TASK:
Give back all the records below, unaltered.

(SUPPLIED INFORMATION Opens)

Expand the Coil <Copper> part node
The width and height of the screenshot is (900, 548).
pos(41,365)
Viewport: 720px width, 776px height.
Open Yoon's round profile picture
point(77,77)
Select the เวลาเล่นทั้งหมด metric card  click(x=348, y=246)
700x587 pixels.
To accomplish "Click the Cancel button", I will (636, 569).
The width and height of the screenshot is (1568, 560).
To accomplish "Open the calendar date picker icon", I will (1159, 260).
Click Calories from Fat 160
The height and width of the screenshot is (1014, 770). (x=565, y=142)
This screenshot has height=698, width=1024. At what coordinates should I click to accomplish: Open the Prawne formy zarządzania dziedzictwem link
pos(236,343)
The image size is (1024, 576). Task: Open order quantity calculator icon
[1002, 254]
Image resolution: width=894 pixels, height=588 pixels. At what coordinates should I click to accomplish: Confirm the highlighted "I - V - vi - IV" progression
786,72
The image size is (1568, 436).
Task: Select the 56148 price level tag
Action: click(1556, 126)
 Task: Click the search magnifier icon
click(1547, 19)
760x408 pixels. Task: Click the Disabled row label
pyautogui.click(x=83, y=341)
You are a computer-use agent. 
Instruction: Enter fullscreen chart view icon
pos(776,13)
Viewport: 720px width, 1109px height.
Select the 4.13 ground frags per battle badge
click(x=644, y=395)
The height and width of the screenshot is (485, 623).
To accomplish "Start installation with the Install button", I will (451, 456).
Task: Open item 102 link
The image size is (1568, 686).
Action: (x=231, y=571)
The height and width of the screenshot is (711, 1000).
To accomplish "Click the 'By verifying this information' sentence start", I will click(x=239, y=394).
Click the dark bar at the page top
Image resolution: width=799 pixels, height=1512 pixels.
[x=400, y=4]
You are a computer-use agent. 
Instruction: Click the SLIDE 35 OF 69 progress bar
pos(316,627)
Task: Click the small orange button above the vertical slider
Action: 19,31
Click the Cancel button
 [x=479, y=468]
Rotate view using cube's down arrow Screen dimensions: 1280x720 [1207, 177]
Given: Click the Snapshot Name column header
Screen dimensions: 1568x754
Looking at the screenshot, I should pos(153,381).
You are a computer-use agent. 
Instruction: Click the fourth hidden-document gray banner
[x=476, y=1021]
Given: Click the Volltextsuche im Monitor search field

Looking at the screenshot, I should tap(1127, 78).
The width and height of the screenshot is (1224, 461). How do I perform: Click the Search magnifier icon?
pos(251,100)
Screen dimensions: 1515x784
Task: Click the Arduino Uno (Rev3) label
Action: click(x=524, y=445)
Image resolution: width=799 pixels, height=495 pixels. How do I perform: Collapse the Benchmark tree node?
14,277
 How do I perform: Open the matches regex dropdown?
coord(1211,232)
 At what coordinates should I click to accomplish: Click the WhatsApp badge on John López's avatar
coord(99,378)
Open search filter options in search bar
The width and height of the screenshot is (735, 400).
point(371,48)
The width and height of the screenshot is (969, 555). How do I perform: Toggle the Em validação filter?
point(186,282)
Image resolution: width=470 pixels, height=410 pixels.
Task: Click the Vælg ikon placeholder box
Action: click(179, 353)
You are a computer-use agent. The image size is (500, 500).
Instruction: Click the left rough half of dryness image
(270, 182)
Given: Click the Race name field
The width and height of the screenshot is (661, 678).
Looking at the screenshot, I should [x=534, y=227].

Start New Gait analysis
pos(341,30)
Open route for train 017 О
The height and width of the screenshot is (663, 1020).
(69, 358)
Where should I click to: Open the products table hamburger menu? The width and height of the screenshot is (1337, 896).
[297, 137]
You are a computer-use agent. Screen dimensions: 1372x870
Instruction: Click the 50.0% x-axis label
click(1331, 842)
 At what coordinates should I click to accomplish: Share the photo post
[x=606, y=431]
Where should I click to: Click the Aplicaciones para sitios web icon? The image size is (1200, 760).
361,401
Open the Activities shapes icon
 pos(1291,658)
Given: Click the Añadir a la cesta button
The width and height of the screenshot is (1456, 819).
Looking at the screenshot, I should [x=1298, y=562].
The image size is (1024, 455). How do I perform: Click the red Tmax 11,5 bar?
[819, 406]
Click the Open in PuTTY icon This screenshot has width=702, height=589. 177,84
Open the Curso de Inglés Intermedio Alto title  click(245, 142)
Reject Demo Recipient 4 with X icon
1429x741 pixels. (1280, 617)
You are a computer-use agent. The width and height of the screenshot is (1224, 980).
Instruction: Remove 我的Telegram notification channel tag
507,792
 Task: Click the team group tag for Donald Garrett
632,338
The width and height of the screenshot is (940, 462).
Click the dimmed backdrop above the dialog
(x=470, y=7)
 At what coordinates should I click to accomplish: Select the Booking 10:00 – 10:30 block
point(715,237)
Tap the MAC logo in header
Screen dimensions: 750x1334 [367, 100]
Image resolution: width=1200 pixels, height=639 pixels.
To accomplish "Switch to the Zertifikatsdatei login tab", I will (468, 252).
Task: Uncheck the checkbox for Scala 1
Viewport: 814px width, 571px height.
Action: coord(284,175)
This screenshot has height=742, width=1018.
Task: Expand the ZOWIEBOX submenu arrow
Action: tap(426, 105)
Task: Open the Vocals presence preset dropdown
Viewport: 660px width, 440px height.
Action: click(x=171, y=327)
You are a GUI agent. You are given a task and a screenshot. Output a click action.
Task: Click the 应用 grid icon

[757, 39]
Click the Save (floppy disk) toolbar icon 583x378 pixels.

(SUPPLIED INFORMATION Closes)

TASK OUTPUT:
Expand the Coil <Copper> part node
The width and height of the screenshot is (900, 548).
pos(41,365)
Viewport: 720px width, 776px height.
Open Yoon's round profile picture
point(77,77)
Select the เวลาเล่นทั้งหมด metric card  click(x=348, y=246)
700x587 pixels.
To accomplish "Click the Cancel button", I will (636, 569).
The width and height of the screenshot is (1568, 560).
To accomplish "Open the calendar date picker icon", I will (1159, 260).
Click Calories from Fat 160
The height and width of the screenshot is (1014, 770). (x=565, y=142)
This screenshot has height=698, width=1024. At what coordinates should I click to accomplish: Open the Prawne formy zarządzania dziedzictwem link
pos(236,343)
The image size is (1024, 576). Task: Open order quantity calculator icon
[1002, 254]
Image resolution: width=894 pixels, height=588 pixels. At what coordinates should I click to accomplish: Confirm the highlighted "I - V - vi - IV" progression
786,72
The image size is (1568, 436).
Task: Select the 56148 price level tag
Action: click(1556, 126)
 Task: Click the search magnifier icon
click(1547, 19)
760x408 pixels. Task: Click the Disabled row label
pyautogui.click(x=83, y=341)
You are a computer-use agent. 
Instruction: Enter fullscreen chart view icon
pos(776,13)
Viewport: 720px width, 1109px height.
Select the 4.13 ground frags per battle badge
click(x=644, y=395)
The height and width of the screenshot is (485, 623).
To accomplish "Start installation with the Install button", I will (451, 456).
Task: Open item 102 link
The image size is (1568, 686).
Action: (x=231, y=571)
The height and width of the screenshot is (711, 1000).
To accomplish "Click the 'By verifying this information' sentence start", I will click(x=239, y=394).
Click the dark bar at the page top
Image resolution: width=799 pixels, height=1512 pixels.
[x=400, y=4]
You are a computer-use agent. 
Instruction: Click the SLIDE 35 OF 69 progress bar
pos(316,627)
Task: Click the small orange button above the vertical slider
Action: 19,31
Click the Cancel button
 [x=479, y=468]
Rotate view using cube's down arrow Screen dimensions: 1280x720 [1207, 177]
Given: Click the Snapshot Name column header
Screen dimensions: 1568x754
Looking at the screenshot, I should pos(153,381).
You are a computer-use agent. 
Instruction: Click the fourth hidden-document gray banner
[x=476, y=1021]
Given: Click the Volltextsuche im Monitor search field

Looking at the screenshot, I should tap(1127, 78).
The width and height of the screenshot is (1224, 461). How do I perform: Click the Search magnifier icon?
pos(251,100)
Screen dimensions: 1515x784
Task: Click the Arduino Uno (Rev3) label
Action: click(x=524, y=445)
Image resolution: width=799 pixels, height=495 pixels. How do I perform: Collapse the Benchmark tree node?
14,277
 How do I perform: Open the matches regex dropdown?
coord(1211,232)
 At what coordinates should I click to accomplish: Click the WhatsApp badge on John López's avatar
coord(99,378)
Open search filter options in search bar
The width and height of the screenshot is (735, 400).
point(371,48)
The width and height of the screenshot is (969, 555). How do I perform: Toggle the Em validação filter?
point(186,282)
Image resolution: width=470 pixels, height=410 pixels.
Task: Click the Vælg ikon placeholder box
Action: click(179, 353)
You are a computer-use agent. The image size is (500, 500).
Instruction: Click the left rough half of dryness image
(270, 182)
Given: Click the Race name field
The width and height of the screenshot is (661, 678).
Looking at the screenshot, I should [x=534, y=227].

Start New Gait analysis
pos(341,30)
Open route for train 017 О
The height and width of the screenshot is (663, 1020).
(69, 358)
Where should I click to: Open the products table hamburger menu? The width and height of the screenshot is (1337, 896).
[297, 137]
You are a computer-use agent. Screen dimensions: 1372x870
Instruction: Click the 50.0% x-axis label
click(1331, 842)
 At what coordinates should I click to accomplish: Share the photo post
[x=606, y=431]
Where should I click to: Click the Aplicaciones para sitios web icon? The image size is (1200, 760).
361,401
Open the Activities shapes icon
 pos(1291,658)
Given: Click the Añadir a la cesta button
The width and height of the screenshot is (1456, 819).
Looking at the screenshot, I should [x=1298, y=562].
The image size is (1024, 455). How do I perform: Click the red Tmax 11,5 bar?
[819, 406]
Click the Open in PuTTY icon This screenshot has width=702, height=589. 177,84
Open the Curso de Inglés Intermedio Alto title  click(245, 142)
Reject Demo Recipient 4 with X icon
1429x741 pixels. (1280, 617)
You are a computer-use agent. The width and height of the screenshot is (1224, 980).
Instruction: Remove 我的Telegram notification channel tag
507,792
 Task: Click the team group tag for Donald Garrett
632,338
The width and height of the screenshot is (940, 462).
Click the dimmed backdrop above the dialog
(x=470, y=7)
 At what coordinates should I click to accomplish: Select the Booking 10:00 – 10:30 block
point(715,237)
Tap the MAC logo in header
Screen dimensions: 750x1334 [367, 100]
Image resolution: width=1200 pixels, height=639 pixels.
To accomplish "Switch to the Zertifikatsdatei login tab", I will (468, 252).
Task: Uncheck the checkbox for Scala 1
Viewport: 814px width, 571px height.
Action: coord(284,175)
This screenshot has height=742, width=1018.
Task: Expand the ZOWIEBOX submenu arrow
Action: tap(426, 105)
Task: Open the Vocals presence preset dropdown
Viewport: 660px width, 440px height.
Action: click(x=171, y=327)
You are a GUI agent. You are given a task and a screenshot. Output a click action.
Task: Click the 应用 grid icon

[757, 39]
Click the Save (floppy disk) toolbar icon 583x378 pixels.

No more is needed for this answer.